▶ TASK GOAL:
Pull out each line of the items that contains the word "next". Case counts.

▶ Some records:
----

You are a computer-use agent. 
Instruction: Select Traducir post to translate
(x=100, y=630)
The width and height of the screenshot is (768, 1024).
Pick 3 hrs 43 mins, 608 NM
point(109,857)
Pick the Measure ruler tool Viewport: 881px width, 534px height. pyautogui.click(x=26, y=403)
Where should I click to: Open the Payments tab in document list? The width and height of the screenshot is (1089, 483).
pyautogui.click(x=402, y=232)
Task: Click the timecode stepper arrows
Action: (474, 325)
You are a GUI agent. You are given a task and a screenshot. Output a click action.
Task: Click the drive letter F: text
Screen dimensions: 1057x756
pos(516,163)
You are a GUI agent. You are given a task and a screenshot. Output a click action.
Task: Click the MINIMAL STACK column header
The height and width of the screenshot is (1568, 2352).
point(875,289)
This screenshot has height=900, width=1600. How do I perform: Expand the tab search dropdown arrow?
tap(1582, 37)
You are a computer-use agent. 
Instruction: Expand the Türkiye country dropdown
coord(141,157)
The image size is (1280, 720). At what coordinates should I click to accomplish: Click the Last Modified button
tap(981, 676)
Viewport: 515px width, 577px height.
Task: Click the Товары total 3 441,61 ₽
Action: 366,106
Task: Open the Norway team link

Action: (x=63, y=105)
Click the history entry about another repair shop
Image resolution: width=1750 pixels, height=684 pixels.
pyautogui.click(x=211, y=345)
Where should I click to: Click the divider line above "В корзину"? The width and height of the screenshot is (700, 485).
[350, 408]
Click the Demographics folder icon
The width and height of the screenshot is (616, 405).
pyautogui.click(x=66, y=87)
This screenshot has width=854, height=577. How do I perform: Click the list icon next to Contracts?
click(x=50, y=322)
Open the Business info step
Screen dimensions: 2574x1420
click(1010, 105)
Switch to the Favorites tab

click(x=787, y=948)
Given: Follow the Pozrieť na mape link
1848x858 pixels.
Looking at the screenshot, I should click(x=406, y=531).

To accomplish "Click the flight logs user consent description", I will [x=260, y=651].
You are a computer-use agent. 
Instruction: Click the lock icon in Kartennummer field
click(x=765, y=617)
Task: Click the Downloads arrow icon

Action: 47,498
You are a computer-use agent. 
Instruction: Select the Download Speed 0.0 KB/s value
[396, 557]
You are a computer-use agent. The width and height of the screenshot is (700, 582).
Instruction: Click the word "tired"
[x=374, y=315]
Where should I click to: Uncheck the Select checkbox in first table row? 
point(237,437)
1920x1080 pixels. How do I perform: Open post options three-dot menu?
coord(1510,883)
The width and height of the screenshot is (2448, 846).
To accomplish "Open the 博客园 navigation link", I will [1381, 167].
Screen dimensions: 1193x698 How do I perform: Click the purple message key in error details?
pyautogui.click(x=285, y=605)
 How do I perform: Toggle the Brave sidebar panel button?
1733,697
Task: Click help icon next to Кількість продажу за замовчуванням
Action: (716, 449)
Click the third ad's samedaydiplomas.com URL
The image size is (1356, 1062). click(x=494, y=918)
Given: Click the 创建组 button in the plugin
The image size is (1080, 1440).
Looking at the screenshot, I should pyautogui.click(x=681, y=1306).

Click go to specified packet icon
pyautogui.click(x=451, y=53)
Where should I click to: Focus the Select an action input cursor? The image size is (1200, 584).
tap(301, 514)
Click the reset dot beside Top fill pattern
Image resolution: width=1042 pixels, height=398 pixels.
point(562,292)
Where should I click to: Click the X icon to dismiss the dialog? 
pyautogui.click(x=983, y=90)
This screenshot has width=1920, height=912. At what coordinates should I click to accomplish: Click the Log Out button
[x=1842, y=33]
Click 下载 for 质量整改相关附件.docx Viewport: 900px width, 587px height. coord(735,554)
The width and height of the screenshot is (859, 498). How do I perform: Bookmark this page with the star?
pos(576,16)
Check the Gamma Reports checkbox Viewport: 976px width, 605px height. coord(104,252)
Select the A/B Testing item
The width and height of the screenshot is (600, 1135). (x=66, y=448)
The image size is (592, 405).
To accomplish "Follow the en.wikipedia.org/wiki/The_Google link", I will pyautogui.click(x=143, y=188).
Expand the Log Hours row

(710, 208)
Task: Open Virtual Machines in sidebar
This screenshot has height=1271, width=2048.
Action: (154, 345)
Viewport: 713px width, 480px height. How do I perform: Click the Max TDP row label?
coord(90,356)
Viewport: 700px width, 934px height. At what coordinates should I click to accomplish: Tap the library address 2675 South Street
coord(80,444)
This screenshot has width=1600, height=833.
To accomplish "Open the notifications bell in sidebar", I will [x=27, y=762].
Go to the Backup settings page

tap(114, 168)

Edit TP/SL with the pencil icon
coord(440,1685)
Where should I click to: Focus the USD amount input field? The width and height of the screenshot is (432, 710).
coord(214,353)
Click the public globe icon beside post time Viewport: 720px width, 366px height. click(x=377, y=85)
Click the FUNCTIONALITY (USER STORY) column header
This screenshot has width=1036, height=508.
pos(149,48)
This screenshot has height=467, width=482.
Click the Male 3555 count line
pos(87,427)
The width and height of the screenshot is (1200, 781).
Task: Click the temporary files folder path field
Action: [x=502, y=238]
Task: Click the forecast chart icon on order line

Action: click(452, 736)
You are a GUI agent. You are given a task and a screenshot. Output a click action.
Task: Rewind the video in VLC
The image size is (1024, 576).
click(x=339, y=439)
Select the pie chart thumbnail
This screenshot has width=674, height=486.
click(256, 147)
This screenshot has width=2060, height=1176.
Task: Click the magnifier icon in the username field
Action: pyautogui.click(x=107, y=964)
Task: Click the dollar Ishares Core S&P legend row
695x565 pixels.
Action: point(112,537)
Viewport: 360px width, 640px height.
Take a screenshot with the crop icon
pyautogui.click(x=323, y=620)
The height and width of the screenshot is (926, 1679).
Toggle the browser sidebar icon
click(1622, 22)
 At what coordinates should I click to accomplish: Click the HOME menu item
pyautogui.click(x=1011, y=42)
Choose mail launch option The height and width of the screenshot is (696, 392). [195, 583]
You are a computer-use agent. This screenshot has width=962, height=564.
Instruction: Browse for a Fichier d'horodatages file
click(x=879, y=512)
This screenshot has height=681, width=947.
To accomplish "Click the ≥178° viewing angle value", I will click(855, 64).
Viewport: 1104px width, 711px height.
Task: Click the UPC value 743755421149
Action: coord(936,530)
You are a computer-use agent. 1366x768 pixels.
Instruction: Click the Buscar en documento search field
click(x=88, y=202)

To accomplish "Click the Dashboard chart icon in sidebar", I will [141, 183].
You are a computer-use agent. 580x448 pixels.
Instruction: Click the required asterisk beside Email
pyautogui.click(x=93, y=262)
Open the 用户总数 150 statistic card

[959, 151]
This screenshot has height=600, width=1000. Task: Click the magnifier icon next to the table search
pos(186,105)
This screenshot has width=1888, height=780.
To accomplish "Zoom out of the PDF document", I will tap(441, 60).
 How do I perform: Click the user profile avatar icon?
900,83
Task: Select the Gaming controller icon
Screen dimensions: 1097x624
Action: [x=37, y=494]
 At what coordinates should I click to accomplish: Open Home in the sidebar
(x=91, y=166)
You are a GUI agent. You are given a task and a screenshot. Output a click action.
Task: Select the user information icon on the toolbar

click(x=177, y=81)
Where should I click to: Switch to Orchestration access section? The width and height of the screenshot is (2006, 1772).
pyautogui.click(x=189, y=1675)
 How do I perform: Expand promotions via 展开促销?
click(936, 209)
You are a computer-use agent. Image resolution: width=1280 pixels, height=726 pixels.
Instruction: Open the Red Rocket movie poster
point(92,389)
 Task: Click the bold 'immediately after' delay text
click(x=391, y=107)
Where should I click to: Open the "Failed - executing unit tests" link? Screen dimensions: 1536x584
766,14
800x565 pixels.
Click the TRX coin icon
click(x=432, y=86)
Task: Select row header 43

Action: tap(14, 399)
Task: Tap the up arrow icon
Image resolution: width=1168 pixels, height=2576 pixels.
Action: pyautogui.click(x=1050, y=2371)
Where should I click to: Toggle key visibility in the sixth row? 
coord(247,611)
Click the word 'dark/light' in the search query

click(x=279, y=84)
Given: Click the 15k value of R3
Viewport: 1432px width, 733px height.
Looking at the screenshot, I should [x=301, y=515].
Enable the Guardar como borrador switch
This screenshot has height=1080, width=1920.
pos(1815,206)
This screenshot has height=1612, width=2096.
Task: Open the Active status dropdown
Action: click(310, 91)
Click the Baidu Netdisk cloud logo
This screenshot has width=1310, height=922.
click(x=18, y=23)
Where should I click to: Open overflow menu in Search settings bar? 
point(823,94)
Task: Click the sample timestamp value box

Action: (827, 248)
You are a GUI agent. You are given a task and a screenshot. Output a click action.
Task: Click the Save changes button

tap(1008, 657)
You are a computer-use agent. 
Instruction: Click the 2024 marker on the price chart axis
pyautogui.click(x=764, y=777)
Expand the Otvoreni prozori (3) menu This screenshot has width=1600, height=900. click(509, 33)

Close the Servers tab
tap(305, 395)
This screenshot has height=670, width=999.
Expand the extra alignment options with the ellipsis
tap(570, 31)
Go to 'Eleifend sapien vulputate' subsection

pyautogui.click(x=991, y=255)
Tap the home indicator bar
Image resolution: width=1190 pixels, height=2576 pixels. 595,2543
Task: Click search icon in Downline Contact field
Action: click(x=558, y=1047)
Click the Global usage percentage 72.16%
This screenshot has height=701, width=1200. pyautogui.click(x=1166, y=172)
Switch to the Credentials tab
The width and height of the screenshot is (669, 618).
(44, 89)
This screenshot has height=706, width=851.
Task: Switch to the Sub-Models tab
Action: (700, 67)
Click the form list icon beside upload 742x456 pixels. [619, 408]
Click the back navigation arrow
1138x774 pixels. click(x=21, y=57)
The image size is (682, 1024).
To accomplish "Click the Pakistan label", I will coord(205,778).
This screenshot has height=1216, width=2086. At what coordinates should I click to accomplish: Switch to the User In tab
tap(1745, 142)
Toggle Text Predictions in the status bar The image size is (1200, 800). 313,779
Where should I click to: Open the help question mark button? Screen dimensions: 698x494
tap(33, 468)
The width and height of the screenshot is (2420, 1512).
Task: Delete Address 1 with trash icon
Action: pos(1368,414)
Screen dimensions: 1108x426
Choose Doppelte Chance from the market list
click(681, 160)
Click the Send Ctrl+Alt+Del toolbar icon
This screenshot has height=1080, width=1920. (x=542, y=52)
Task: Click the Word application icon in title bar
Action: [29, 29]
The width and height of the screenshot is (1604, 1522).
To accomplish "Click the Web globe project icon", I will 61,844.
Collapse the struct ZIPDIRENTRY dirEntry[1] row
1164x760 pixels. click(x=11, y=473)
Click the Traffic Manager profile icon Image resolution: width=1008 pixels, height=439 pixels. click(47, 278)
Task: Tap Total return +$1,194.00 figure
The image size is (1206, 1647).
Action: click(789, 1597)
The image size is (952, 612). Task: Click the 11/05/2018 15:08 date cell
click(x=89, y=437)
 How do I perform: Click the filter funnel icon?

----

▶ OUTPUT OF THE TASK:
This screenshot has width=854, height=577. How do I perform: Click the list icon next to Contracts?
Task: Click help icon next to Кількість продажу за замовчуванням
This screenshot has height=600, width=1000. Task: Click the magnifier icon next to the table search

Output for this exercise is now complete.